PROMPT: Starting at the line that contains "Task: Click the asterisk" and ending after the line that contains "Action: (965, 384)", copy those lines of the records word for word. Leave the pictures out.

THE DATA:
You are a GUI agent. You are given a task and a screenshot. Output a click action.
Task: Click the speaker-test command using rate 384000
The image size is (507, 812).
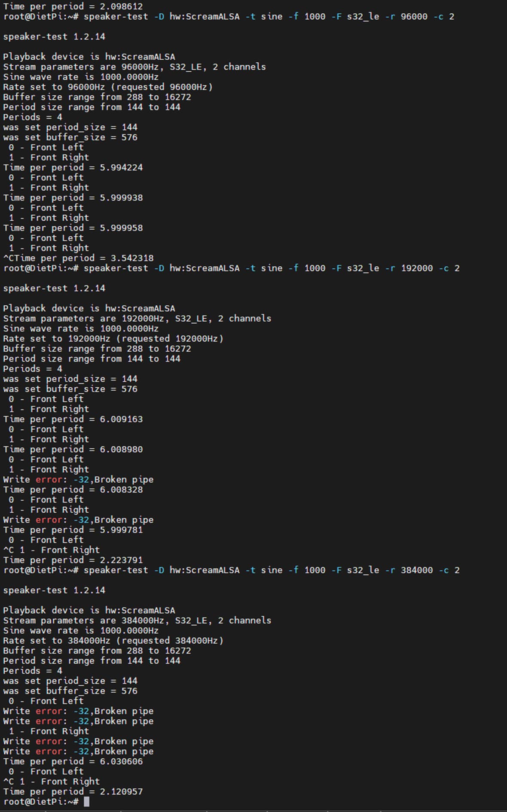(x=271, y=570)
--
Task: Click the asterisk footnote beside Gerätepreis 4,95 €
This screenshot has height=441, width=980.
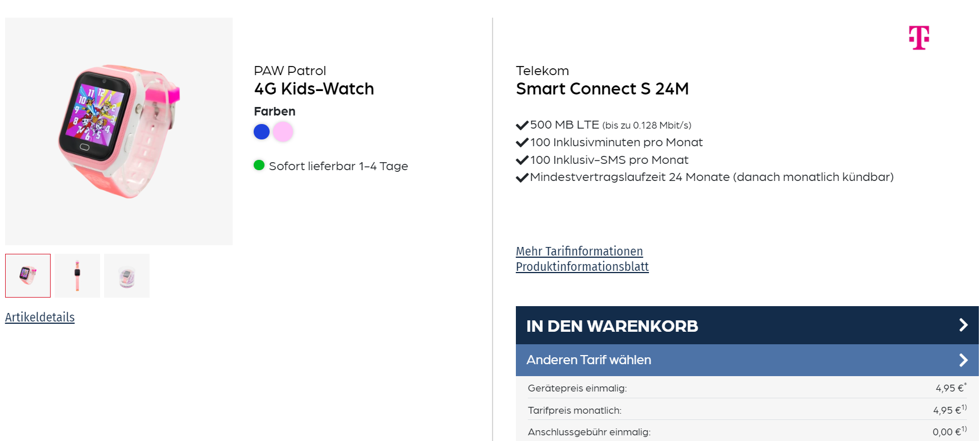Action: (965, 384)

WRITTEN RESPONSE:
Task: Click the asterisk footnote beside Gerätepreis 4,95 €
This screenshot has height=441, width=980.
Action: (965, 384)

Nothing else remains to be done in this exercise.